Ms. BAILEY: Well, I do think that it's possible. We haven't seen it, which brings us unfortunately to an issue and a topic that is unavoidable. That is the complicity of the elected officials in the gentrification process that overwhelmingly favors corporate interests. That is what we are seeing in Harlem with respect to the commercial market, which has - market - which has had a tremendous impact on the residential market.
And secondly, we can not look at Harlem out of the context of the economic woes and the economic crisis of New York City itself. The city is facing the worst economic crisis since the Great Depression. So to talk and laud all of these - the streets literally paved with gold, as it might be for some real estate agent, is not the reality of Harlem - the economic woes of Harlem, nor of New York City, nor of New York State.
COX: Is it a - is it possible to view this in terms of Harlem having once been white? Became black and Hispanic, and now returning to some extent to white again, although, according to Willie Suggs, who we spoke with just before you, it's her opinion that it will never be more than 30 percent white just because it's Harlem, and that so many people there are tenants and that they are protected with rents and with other provisions by the city.

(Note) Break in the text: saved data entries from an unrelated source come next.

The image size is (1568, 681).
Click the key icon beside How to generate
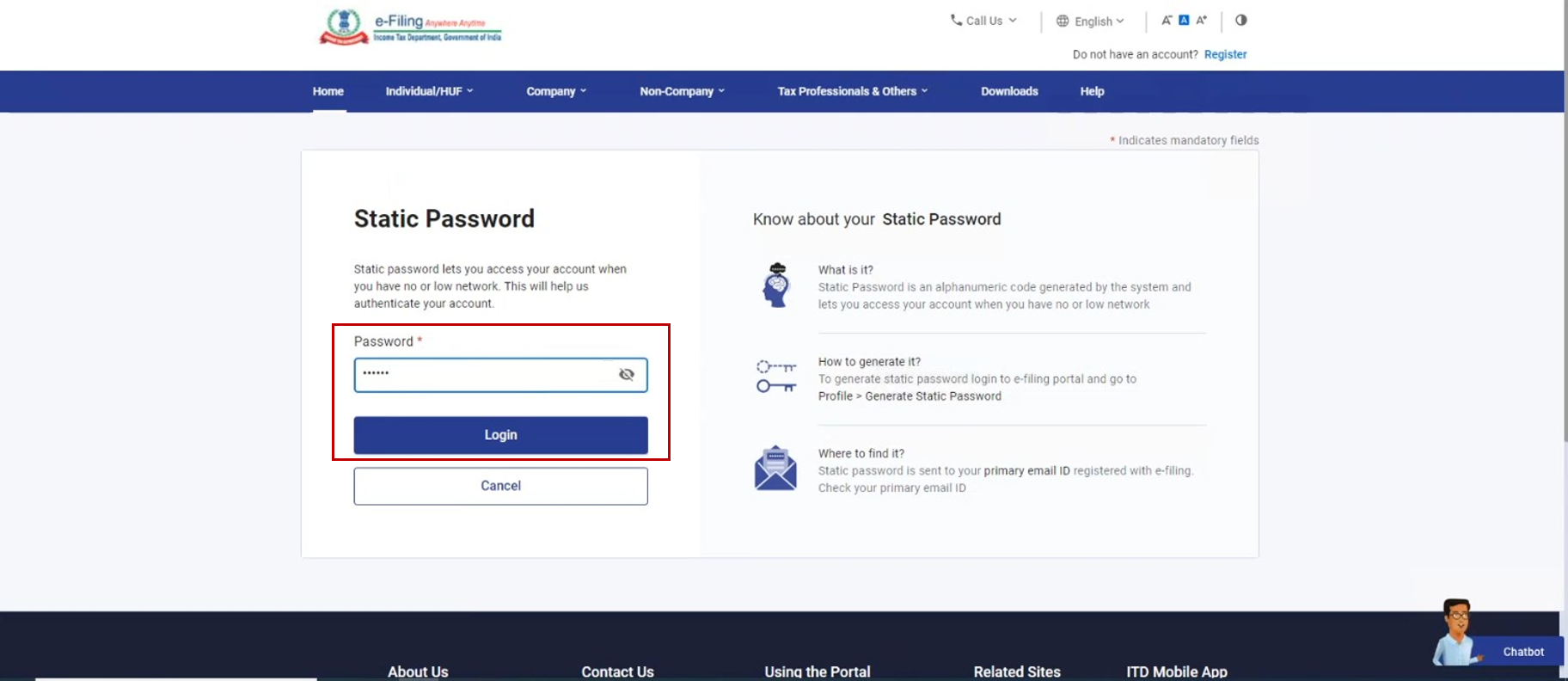pos(775,377)
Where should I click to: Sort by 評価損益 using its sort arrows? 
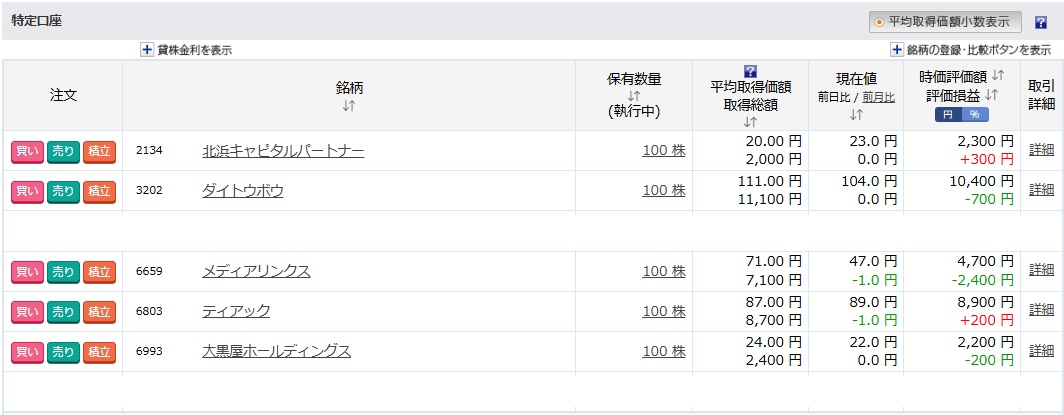coord(992,95)
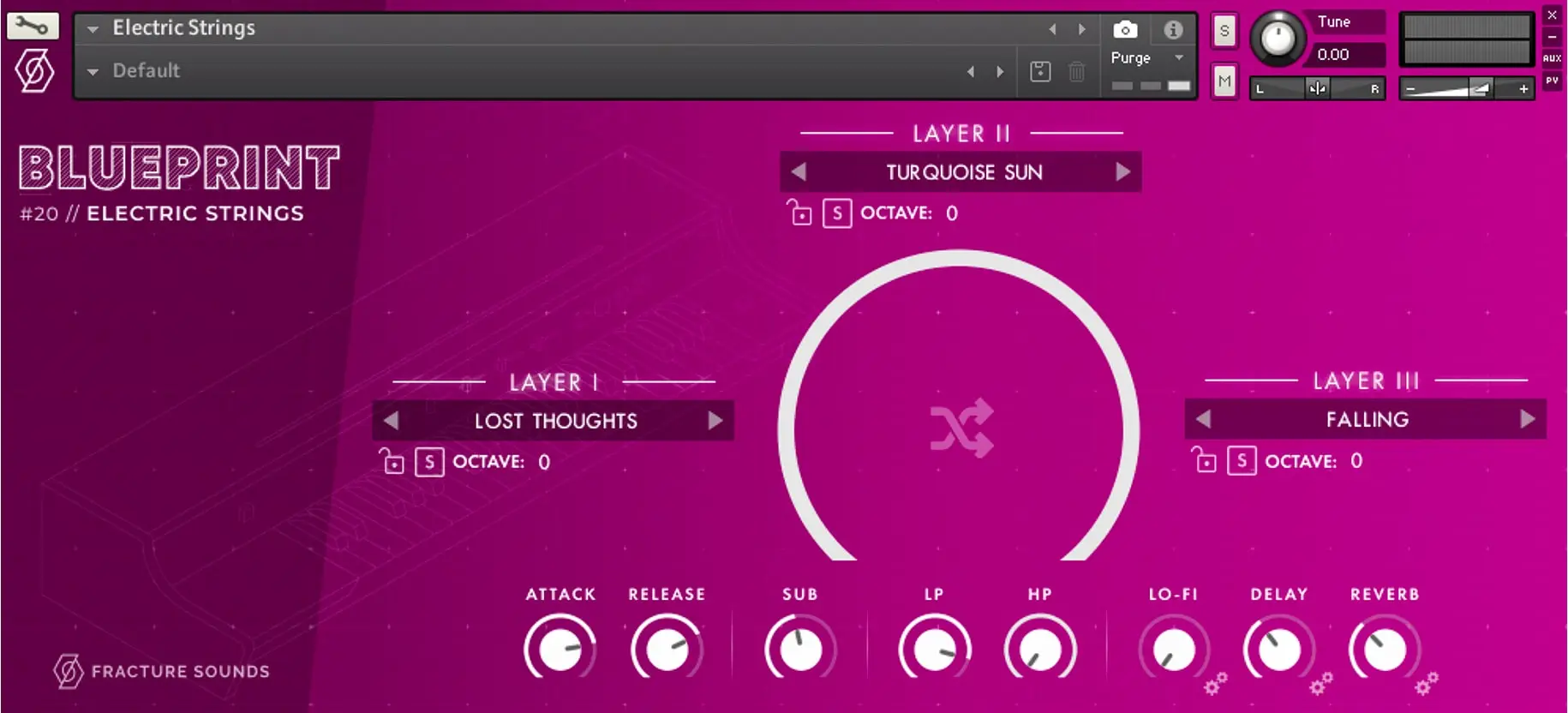Open the instrument info icon
Screen dimensions: 1568x713
point(1173,30)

Ms. BAILEY: That may be the case, but - I don't have foresight in the future, that could very well be the case. But what we do know now is that there has been a precipitous decline in Harlem's black population. And that decline has taken place over the past two decades, and the main issue has been one of affordability as it is in other inner-city areas - inner-cities across the country. Harlem just mirrors that.
Let me return to one point that you made in terms of certain historical facts. About Harlem never having been a black community, or even built by blacks. Well I beg to differ with that. And Ms. Suggs really does not have a grasp on her history. We know from the 1600s that the Dutch arrived in Harlem with slaves who helped to build Harlem. That is from the 1600s because we know about the Harlem Reform Church of the 1600s. And just recently, because of the 125th Street rezoning - a major public policy issue that will change the physical landscape of Harlem - we have in one of the public-mandated environmental impact statement the acknowledgment of an African burial ground which is at 125th Street east of Second Avenue from the 1600s.

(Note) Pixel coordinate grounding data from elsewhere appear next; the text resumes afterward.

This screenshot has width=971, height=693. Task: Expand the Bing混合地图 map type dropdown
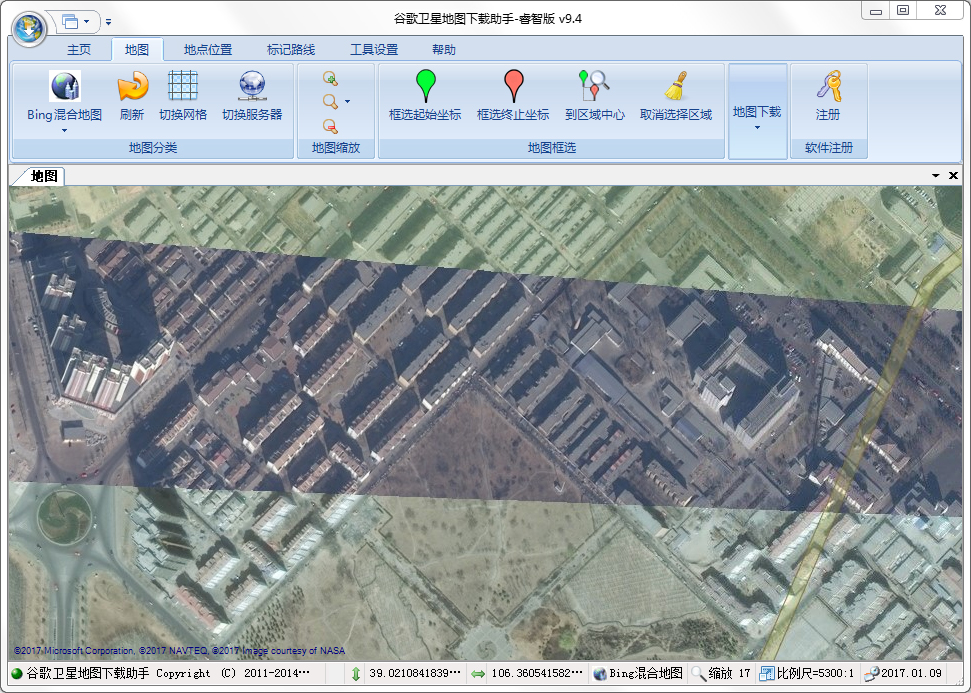click(x=64, y=130)
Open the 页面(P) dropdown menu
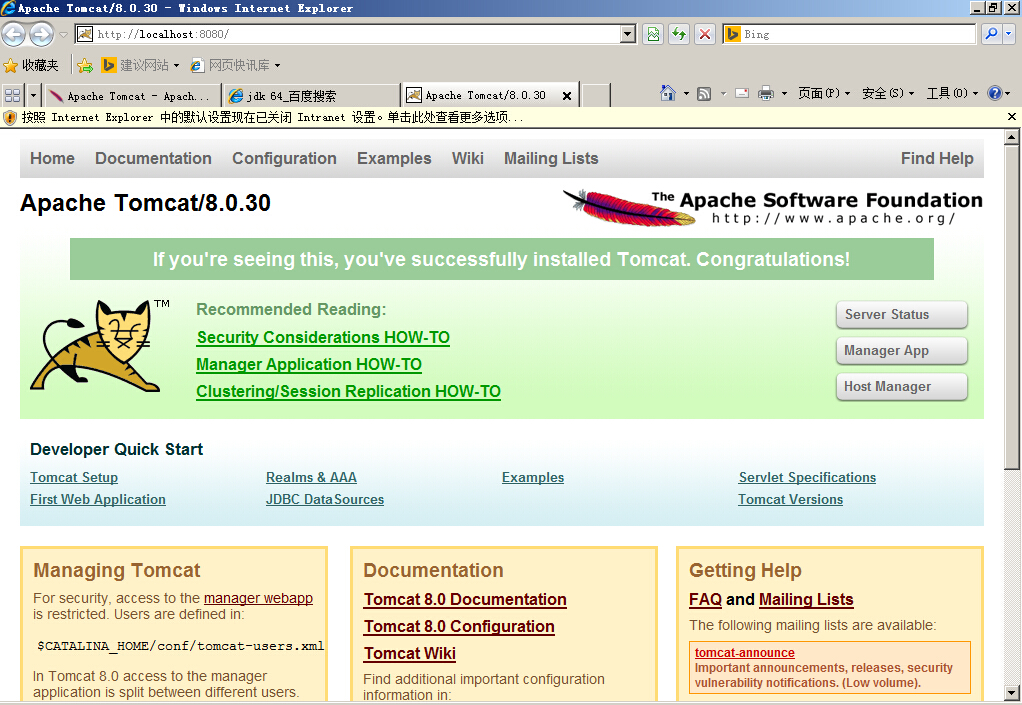Image resolution: width=1022 pixels, height=705 pixels. click(823, 93)
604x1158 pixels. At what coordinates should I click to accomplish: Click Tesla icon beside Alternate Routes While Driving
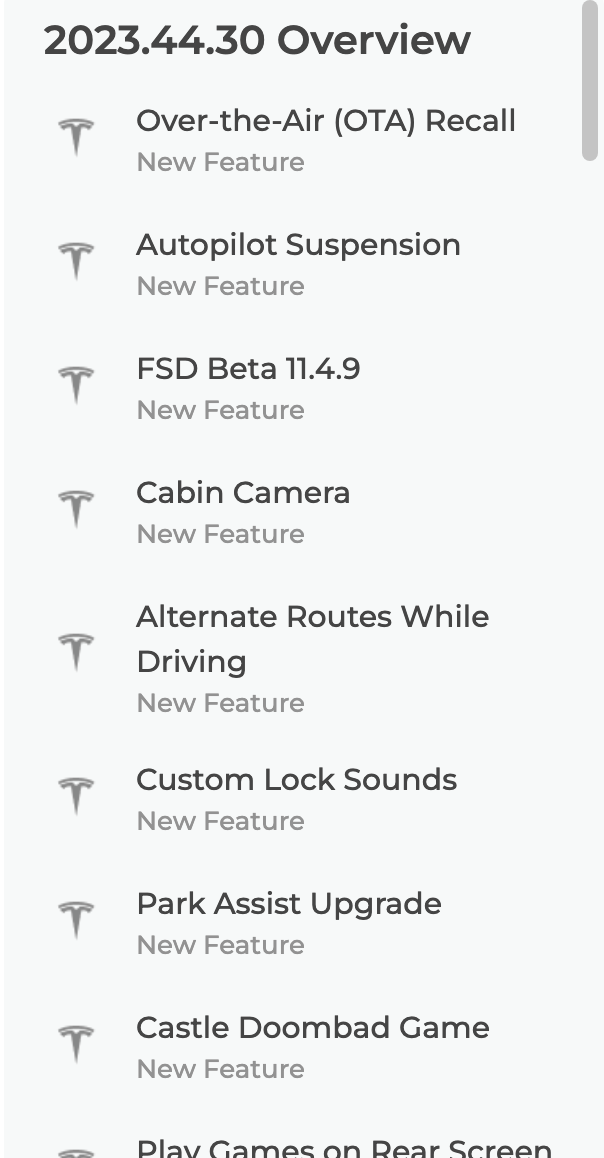pos(76,652)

So blacks have always had a presence in Harlem. They built Harlem, and so their investment - the historical investment - of blacks in Harlem certainly did not begin with the great migration or the Harlem Renaissance. Blacks' presence in Harlem, their - the building of Harlem certainly precedes that and into the 1600s.
COX: Here's my final question. I have less than a minute for your answer. When a neighborhood gentrifies and it becomes more mixed racially and class-wise, is this more about race or about class?
Ms. BAILEY: It is both about race and class. I think - and very interestingly, the - one can and should view the comments of Ms. Suggs with respect to the class divides that exist within the African-American community itself. And she represents the upper echelon of that class. And it - her point of view, or her perspective, in terms of who Harlem is for, who deserves to live there, who should live there, is vastly different from that of other - vastly different from that of other low-income, poor and moderate-income families and residents in Harlem, who in fact are barely making it. Her reality reflects that of the upper echelon of Harlem's black elite, not that of Harlem's working class. And that reality is quite different.
COX: We're going to have to leave our conversation there. I do appreciate your coming on. Nellie, thank you very much. Nellie Hester Bailey is the executive director of the Harlem Tenants' Council, a non-profit social organization. She joined us from our New York studios.